Итак, софистика является естественным завершением всей «досократовской» философии. Существенное в ней — скептицизм и субъективизм (гносеологический, этический). К этому скептицизму и субъективизму неизменно стремилась вся древнейшая космологическая мудрость эллинов. В задачи нашей статьи не входило исследование эллинского пессимизма с точки зрения религиозной и культурно–исторической. Но уже предыдущее изложение достаточно обнаруживает основное пессимистическое ядро, вокруг которого располагается общее древнеэллин–ское мироощущение. Пятый век отличается лишь тем, что этот пессимизм и скептицизм перестали скрывать и, заговоривши о нем открыто, стали иногда (далеко не всегда!) злоупотреблять им. С этой точки зрения софистика представляется нам высшим пунктом греческой философии. Здесь ум человеческий впервые ощутил ту глубину переживания, когда все знание и жизнь распадаются на бесконечные антиномии и когда чувствуется эта, выражаясь терминами новой философии, «воля», эта иррациональная основа всего стройного и рационального. С универсальной и систематической точки зрения такой пессимизм не конец, а, может быть, только начало подлинной мудрости. Но исторически софистика с ее скептицизмом и релятивизмом была кульминацией греческой мудрости — по крайней мере той языческой, первородной мудрости, которая еще не была затронута интуициями Платона.

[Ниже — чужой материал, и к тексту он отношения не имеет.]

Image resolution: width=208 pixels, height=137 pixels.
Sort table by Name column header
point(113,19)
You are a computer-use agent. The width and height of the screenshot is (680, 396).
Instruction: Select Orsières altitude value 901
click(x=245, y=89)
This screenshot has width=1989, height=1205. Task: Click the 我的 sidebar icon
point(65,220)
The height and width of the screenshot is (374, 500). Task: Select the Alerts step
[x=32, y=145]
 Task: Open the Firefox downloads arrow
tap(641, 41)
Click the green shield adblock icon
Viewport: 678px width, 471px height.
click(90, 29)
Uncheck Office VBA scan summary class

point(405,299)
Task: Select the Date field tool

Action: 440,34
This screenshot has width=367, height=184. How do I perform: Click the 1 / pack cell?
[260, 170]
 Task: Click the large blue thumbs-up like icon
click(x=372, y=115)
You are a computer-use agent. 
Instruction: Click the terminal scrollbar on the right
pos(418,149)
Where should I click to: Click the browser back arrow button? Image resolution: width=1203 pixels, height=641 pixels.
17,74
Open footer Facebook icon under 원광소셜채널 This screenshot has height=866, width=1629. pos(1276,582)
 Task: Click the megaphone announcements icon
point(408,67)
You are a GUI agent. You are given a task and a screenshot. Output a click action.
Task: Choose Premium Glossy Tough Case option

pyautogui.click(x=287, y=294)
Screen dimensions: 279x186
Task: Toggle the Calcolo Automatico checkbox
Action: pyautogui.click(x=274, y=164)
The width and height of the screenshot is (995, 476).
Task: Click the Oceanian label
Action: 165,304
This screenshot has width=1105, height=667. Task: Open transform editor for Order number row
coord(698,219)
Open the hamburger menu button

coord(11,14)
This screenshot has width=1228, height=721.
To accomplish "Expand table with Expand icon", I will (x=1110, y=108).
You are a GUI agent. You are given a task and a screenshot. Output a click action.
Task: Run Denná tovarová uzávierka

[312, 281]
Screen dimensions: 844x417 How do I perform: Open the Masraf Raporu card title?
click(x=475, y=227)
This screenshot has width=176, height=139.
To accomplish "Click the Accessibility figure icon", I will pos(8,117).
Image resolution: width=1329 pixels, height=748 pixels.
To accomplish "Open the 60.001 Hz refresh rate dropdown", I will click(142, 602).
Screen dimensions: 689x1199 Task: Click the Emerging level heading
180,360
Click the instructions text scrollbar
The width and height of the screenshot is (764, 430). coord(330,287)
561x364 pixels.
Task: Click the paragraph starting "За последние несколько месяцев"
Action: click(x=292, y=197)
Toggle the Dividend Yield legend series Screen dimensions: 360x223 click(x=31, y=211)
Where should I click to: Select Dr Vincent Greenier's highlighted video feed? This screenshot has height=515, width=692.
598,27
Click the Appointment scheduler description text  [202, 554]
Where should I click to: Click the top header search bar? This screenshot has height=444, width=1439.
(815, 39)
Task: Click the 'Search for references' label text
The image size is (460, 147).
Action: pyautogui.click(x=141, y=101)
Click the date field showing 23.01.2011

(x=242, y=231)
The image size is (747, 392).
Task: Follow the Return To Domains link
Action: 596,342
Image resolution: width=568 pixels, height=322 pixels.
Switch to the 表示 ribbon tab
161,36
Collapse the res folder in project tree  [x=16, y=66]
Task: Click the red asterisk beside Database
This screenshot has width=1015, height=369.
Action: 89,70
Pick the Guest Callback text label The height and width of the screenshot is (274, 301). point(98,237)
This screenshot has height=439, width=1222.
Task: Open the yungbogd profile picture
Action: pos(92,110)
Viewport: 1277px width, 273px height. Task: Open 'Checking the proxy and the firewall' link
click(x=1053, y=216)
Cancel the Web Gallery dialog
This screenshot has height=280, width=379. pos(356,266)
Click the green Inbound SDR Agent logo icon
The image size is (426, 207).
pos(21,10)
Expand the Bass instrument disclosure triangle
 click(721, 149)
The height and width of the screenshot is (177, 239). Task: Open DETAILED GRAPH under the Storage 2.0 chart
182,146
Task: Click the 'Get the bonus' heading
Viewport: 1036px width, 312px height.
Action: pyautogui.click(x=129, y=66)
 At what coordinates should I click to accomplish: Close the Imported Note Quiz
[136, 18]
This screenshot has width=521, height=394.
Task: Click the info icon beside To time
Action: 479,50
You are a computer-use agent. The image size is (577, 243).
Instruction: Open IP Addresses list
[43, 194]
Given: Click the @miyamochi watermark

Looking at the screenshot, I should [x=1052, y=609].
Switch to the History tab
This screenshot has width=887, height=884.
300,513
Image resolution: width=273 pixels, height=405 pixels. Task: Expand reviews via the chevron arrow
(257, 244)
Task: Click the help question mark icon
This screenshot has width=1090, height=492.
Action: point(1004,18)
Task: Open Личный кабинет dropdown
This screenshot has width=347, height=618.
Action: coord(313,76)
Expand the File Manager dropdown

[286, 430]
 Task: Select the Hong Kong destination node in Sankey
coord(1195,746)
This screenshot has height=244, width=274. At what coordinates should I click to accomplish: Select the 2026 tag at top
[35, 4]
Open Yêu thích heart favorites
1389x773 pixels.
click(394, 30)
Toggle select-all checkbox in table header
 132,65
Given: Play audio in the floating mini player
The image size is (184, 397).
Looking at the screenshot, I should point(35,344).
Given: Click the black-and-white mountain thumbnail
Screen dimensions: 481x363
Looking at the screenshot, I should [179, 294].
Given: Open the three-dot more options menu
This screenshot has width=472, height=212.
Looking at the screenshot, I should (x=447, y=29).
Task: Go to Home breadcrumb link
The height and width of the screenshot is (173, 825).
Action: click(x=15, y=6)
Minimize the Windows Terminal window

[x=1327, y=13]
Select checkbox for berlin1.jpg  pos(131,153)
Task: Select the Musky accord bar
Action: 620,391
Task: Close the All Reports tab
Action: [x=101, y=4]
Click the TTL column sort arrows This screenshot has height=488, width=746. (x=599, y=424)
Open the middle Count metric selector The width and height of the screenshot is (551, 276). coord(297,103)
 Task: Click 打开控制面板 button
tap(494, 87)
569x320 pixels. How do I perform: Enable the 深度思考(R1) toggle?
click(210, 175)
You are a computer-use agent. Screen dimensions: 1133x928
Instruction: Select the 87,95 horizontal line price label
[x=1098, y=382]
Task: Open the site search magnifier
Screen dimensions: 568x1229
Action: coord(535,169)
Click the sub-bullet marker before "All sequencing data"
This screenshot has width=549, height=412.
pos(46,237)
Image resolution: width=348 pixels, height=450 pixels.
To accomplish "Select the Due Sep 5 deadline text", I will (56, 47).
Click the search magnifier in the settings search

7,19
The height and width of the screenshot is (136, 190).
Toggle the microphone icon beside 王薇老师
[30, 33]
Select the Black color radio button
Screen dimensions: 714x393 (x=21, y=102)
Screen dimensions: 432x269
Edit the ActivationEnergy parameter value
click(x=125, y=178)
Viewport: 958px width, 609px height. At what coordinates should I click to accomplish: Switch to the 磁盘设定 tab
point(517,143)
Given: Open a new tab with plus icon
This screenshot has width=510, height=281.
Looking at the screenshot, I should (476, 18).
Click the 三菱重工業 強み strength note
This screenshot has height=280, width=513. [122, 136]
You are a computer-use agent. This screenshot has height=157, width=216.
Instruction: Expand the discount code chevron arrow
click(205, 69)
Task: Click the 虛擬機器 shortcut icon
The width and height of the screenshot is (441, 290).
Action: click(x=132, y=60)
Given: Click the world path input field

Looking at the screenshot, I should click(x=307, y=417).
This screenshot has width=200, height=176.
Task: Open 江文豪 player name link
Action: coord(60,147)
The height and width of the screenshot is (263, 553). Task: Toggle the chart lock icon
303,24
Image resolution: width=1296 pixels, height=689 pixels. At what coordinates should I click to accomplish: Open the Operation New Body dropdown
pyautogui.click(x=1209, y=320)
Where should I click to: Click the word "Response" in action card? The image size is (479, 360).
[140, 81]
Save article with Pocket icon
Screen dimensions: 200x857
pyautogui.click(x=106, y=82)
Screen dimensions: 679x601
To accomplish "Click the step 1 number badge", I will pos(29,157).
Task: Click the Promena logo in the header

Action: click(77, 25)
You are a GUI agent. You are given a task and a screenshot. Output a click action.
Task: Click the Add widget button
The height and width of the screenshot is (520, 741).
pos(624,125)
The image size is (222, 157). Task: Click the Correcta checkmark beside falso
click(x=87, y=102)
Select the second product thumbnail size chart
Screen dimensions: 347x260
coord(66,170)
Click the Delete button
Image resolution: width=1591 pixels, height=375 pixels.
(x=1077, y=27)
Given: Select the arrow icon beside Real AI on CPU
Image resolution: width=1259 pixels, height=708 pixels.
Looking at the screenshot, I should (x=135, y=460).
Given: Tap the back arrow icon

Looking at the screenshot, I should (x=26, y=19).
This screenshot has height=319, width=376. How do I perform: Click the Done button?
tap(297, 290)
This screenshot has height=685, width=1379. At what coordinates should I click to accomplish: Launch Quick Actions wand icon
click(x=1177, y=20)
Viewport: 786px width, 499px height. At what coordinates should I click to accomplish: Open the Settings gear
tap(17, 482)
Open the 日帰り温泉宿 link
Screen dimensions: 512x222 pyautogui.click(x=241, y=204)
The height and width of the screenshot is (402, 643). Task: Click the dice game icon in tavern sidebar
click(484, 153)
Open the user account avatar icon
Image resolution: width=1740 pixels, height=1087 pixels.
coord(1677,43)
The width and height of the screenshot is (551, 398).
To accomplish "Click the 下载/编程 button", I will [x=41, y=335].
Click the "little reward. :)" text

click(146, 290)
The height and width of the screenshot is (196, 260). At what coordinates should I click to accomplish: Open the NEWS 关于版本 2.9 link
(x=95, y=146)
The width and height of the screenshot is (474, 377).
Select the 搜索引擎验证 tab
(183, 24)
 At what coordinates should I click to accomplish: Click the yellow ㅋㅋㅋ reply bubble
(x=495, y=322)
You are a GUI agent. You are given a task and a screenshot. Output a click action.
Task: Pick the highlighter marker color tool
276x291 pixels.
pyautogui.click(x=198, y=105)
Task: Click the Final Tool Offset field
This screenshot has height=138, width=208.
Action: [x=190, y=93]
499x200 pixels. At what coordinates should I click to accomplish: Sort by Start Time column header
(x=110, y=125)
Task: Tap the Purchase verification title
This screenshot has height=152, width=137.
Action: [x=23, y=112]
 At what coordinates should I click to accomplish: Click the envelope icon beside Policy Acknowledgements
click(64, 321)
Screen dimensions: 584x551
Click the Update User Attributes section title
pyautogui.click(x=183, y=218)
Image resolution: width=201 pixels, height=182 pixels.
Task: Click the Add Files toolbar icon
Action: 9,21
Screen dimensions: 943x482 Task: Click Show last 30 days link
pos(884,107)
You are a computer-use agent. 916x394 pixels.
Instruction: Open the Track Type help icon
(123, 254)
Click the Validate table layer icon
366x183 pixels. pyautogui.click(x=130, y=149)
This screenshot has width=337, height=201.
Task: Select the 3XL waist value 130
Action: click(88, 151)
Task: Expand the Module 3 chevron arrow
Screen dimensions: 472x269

b) Обычное мнение об оптимизме греков, живших под благословенным южным небом и наслаждавшихся радостью непосредственного благоговения перед обожествленной природой, — это мнение надо отбросить с начала до конца. Народ, имевший такие мистерии, как элевсин–ские, такие религиозно–нравственные союзы, как пифагорейский, такие трагедии, как Эсхила, Софокла и Эврипида, — не мог быть чисто оптимистичным. Греки — глубочайшие пессимисты, антиномисты, релятивисты. И это было у них с первых шагов философии. Софистика была только кульминацией.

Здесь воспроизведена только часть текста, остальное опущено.